== CHALLENGE ==
Please copy the lines of the records below word for word, starting at the line that contains "has width=1656, height=901." and ending at the line that contains "I will coord(445,493).", with both of those lines included.

▶

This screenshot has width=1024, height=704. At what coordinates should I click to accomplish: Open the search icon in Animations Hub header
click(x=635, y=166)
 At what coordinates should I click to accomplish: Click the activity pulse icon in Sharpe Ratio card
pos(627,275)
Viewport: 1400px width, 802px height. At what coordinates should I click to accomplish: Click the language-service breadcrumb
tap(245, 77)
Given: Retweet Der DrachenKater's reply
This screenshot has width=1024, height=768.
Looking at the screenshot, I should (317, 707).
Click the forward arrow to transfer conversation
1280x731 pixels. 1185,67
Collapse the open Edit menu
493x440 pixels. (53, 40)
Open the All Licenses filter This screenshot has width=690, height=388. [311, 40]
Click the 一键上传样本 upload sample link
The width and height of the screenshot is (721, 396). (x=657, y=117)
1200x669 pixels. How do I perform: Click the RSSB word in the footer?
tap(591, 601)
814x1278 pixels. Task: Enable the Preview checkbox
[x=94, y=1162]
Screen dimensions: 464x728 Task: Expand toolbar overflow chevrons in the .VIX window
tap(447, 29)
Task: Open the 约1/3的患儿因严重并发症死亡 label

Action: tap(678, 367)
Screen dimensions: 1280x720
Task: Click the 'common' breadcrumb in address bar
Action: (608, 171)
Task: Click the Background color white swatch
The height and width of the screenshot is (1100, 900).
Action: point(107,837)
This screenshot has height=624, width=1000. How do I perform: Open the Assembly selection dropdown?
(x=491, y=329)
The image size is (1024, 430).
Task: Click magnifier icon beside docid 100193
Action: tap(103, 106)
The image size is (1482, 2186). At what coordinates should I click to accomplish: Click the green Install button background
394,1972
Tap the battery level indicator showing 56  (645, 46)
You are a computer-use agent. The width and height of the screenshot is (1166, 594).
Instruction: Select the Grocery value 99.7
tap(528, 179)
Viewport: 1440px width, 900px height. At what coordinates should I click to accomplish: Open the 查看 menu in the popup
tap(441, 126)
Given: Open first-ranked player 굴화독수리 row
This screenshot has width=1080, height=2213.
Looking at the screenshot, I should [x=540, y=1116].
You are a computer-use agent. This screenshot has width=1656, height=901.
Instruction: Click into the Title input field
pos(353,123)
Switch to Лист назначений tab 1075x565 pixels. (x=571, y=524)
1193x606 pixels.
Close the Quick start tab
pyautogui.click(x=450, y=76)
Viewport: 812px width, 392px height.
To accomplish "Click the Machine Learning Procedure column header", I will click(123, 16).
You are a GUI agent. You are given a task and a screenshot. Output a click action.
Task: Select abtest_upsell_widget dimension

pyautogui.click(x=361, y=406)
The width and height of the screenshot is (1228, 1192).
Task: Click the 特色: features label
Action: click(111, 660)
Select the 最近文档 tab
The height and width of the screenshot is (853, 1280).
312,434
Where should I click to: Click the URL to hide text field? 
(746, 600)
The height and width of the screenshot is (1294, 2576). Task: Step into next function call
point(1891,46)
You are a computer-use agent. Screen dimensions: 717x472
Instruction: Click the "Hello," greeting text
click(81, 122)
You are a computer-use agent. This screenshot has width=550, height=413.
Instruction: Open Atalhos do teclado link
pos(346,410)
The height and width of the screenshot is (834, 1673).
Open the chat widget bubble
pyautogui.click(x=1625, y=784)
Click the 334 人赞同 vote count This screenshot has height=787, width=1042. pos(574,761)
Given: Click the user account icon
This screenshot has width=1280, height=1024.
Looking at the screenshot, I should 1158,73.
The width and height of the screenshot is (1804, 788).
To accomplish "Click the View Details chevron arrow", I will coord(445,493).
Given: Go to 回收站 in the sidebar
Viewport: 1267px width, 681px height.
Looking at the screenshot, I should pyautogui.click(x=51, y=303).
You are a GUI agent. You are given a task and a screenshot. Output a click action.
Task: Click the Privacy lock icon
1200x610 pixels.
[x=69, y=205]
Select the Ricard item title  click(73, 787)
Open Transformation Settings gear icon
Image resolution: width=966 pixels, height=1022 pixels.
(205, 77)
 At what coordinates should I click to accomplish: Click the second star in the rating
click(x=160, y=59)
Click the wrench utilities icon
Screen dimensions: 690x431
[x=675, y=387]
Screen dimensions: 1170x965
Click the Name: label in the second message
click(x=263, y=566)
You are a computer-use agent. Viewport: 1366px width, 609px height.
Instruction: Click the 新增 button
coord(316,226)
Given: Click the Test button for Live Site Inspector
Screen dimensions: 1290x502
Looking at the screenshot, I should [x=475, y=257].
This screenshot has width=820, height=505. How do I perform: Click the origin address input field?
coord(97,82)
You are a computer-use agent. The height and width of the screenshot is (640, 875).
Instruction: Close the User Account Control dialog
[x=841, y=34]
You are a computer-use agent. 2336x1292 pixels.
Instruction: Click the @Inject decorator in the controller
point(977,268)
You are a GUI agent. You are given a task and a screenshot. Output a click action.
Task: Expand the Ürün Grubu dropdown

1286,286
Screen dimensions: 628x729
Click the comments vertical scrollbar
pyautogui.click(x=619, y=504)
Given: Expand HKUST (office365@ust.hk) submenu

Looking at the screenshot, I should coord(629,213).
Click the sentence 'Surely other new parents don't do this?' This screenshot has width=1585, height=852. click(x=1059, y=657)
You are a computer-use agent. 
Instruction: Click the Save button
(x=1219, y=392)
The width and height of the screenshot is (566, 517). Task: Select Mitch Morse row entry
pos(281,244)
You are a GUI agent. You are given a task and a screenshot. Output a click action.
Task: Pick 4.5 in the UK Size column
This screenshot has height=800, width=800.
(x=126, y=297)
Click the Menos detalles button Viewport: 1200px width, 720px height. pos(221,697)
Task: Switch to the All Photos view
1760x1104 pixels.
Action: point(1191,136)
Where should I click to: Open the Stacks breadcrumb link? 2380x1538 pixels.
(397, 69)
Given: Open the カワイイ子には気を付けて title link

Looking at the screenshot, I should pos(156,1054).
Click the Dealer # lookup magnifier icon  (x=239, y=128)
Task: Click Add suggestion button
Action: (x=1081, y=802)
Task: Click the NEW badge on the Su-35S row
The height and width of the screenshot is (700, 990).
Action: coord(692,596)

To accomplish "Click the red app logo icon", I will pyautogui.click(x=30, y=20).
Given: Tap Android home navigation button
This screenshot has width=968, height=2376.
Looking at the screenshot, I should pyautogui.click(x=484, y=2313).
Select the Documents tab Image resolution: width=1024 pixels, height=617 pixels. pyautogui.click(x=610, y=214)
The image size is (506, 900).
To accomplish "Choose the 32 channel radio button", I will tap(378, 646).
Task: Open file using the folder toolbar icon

◀

== EXPECTED OUTPUT ==
You are a computer-use agent. This screenshot has width=1656, height=901.
Instruction: Click into the Title input field
pos(353,123)
Switch to Лист назначений tab 1075x565 pixels. (x=571, y=524)
1193x606 pixels.
Close the Quick start tab
pyautogui.click(x=450, y=76)
Viewport: 812px width, 392px height.
To accomplish "Click the Machine Learning Procedure column header", I will click(123, 16).
You are a GUI agent. You are given a task and a screenshot. Output a click action.
Task: Select abtest_upsell_widget dimension

pyautogui.click(x=361, y=406)
The width and height of the screenshot is (1228, 1192).
Task: Click the 特色: features label
Action: click(111, 660)
Select the 最近文档 tab
The height and width of the screenshot is (853, 1280).
312,434
Where should I click to: Click the URL to hide text field? 
(746, 600)
The height and width of the screenshot is (1294, 2576). Task: Step into next function call
point(1891,46)
You are a computer-use agent. Screen dimensions: 717x472
Instruction: Click the "Hello," greeting text
click(81, 122)
You are a computer-use agent. This screenshot has width=550, height=413.
Instruction: Open Atalhos do teclado link
pos(346,410)
The height and width of the screenshot is (834, 1673).
Open the chat widget bubble
pyautogui.click(x=1625, y=784)
Click the 334 人赞同 vote count This screenshot has height=787, width=1042. pos(574,761)
Given: Click the user account icon
This screenshot has width=1280, height=1024.
Looking at the screenshot, I should 1158,73.
The width and height of the screenshot is (1804, 788).
To accomplish "Click the View Details chevron arrow", I will coord(445,493).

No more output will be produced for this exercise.